Exercise directions >> The data shown below should all be retyped exactly.

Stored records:
● ● ● ●

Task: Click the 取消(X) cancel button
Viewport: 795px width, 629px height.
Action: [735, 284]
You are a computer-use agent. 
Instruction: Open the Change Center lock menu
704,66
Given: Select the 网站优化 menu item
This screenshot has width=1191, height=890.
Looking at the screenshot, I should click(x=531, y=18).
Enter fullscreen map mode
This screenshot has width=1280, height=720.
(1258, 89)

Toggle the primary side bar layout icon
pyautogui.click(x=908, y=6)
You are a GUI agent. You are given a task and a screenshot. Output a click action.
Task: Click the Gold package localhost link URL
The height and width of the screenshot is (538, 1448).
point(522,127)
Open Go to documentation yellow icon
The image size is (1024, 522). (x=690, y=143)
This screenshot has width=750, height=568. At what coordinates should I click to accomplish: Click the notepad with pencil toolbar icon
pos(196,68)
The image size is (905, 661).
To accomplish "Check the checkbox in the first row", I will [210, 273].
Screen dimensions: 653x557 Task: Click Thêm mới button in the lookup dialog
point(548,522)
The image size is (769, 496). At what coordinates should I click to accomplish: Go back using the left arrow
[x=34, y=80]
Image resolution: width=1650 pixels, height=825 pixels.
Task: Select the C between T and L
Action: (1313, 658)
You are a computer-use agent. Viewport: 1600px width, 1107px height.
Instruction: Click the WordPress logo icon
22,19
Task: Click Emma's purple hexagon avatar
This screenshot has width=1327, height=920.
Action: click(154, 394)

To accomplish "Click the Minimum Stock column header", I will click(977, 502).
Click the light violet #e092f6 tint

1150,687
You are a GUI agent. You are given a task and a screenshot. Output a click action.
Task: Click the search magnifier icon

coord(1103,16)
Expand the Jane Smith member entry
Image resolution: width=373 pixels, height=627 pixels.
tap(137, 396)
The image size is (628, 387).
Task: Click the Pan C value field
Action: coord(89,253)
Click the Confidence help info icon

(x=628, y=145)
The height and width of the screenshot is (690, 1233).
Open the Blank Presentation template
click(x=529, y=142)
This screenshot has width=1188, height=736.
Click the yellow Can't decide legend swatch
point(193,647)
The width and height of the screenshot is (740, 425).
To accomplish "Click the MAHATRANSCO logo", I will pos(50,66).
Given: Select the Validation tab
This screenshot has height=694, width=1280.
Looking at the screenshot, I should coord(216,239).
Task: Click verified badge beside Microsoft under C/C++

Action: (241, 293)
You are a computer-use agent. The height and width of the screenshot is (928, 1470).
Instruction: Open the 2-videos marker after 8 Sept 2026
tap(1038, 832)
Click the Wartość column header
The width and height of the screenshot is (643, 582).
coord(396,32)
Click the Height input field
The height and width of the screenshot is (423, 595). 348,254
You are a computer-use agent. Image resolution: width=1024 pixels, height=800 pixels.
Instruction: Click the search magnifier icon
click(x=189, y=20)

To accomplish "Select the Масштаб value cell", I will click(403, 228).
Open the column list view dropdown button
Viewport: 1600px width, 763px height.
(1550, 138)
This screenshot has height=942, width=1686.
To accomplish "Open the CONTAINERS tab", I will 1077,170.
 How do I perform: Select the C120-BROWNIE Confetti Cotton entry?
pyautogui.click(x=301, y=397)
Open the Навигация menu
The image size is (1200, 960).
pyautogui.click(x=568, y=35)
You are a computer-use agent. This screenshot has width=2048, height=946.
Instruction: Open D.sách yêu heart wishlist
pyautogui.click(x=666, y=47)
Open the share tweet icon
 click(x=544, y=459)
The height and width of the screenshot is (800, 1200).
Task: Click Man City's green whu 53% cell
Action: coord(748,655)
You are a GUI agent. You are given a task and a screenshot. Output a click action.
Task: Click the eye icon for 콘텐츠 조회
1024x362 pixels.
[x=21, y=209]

● ● ● ●

Problem solution >>
Task: Click the 取消(X) cancel button
Viewport: 795px width, 629px height.
Action: [735, 284]
You are a computer-use agent. 
Instruction: Open the Change Center lock menu
704,66
Given: Select the 网站优化 menu item
This screenshot has width=1191, height=890.
Looking at the screenshot, I should click(x=531, y=18).
Enter fullscreen map mode
This screenshot has width=1280, height=720.
(1258, 89)

Toggle the primary side bar layout icon
pyautogui.click(x=908, y=6)
You are a GUI agent. You are given a task and a screenshot. Output a click action.
Task: Click the Gold package localhost link URL
The height and width of the screenshot is (538, 1448).
point(522,127)
Open Go to documentation yellow icon
The image size is (1024, 522). (x=690, y=143)
This screenshot has width=750, height=568. At what coordinates should I click to accomplish: Click the notepad with pencil toolbar icon
pos(196,68)
The image size is (905, 661).
To accomplish "Check the checkbox in the first row", I will [210, 273].
Screen dimensions: 653x557 Task: Click Thêm mới button in the lookup dialog
point(548,522)
The image size is (769, 496). At what coordinates should I click to accomplish: Go back using the left arrow
[x=34, y=80]
Image resolution: width=1650 pixels, height=825 pixels.
Task: Select the C between T and L
Action: (1313, 658)
You are a computer-use agent. Viewport: 1600px width, 1107px height.
Instruction: Click the WordPress logo icon
22,19
Task: Click Emma's purple hexagon avatar
This screenshot has width=1327, height=920.
Action: click(154, 394)

To accomplish "Click the Minimum Stock column header", I will click(977, 502).
Click the light violet #e092f6 tint

1150,687
You are a GUI agent. You are given a task and a screenshot. Output a click action.
Task: Click the search magnifier icon

coord(1103,16)
Expand the Jane Smith member entry
Image resolution: width=373 pixels, height=627 pixels.
tap(137, 396)
The image size is (628, 387).
Task: Click the Pan C value field
Action: coord(89,253)
Click the Confidence help info icon

(x=628, y=145)
The height and width of the screenshot is (690, 1233).
Open the Blank Presentation template
click(x=529, y=142)
This screenshot has width=1188, height=736.
Click the yellow Can't decide legend swatch
point(193,647)
The width and height of the screenshot is (740, 425).
To accomplish "Click the MAHATRANSCO logo", I will pos(50,66).
Given: Select the Validation tab
This screenshot has height=694, width=1280.
Looking at the screenshot, I should coord(216,239).
Task: Click verified badge beside Microsoft under C/C++

Action: (241, 293)
You are a computer-use agent. The height and width of the screenshot is (928, 1470).
Instruction: Open the 2-videos marker after 8 Sept 2026
tap(1038, 832)
Click the Wartość column header
The width and height of the screenshot is (643, 582).
coord(396,32)
Click the Height input field
The height and width of the screenshot is (423, 595). 348,254
You are a computer-use agent. Image resolution: width=1024 pixels, height=800 pixels.
Instruction: Click the search magnifier icon
click(x=189, y=20)

To accomplish "Select the Масштаб value cell", I will click(403, 228).
Open the column list view dropdown button
Viewport: 1600px width, 763px height.
(1550, 138)
This screenshot has height=942, width=1686.
To accomplish "Open the CONTAINERS tab", I will 1077,170.
 How do I perform: Select the C120-BROWNIE Confetti Cotton entry?
pyautogui.click(x=301, y=397)
Open the Навигация menu
The image size is (1200, 960).
pyautogui.click(x=568, y=35)
You are a computer-use agent. This screenshot has width=2048, height=946.
Instruction: Open D.sách yêu heart wishlist
pyautogui.click(x=666, y=47)
Open the share tweet icon
 click(x=544, y=459)
The height and width of the screenshot is (800, 1200).
Task: Click Man City's green whu 53% cell
Action: coord(748,655)
You are a GUI agent. You are given a task and a screenshot. Output a click action.
Task: Click the eye icon for 콘텐츠 조회
1024x362 pixels.
[x=21, y=209]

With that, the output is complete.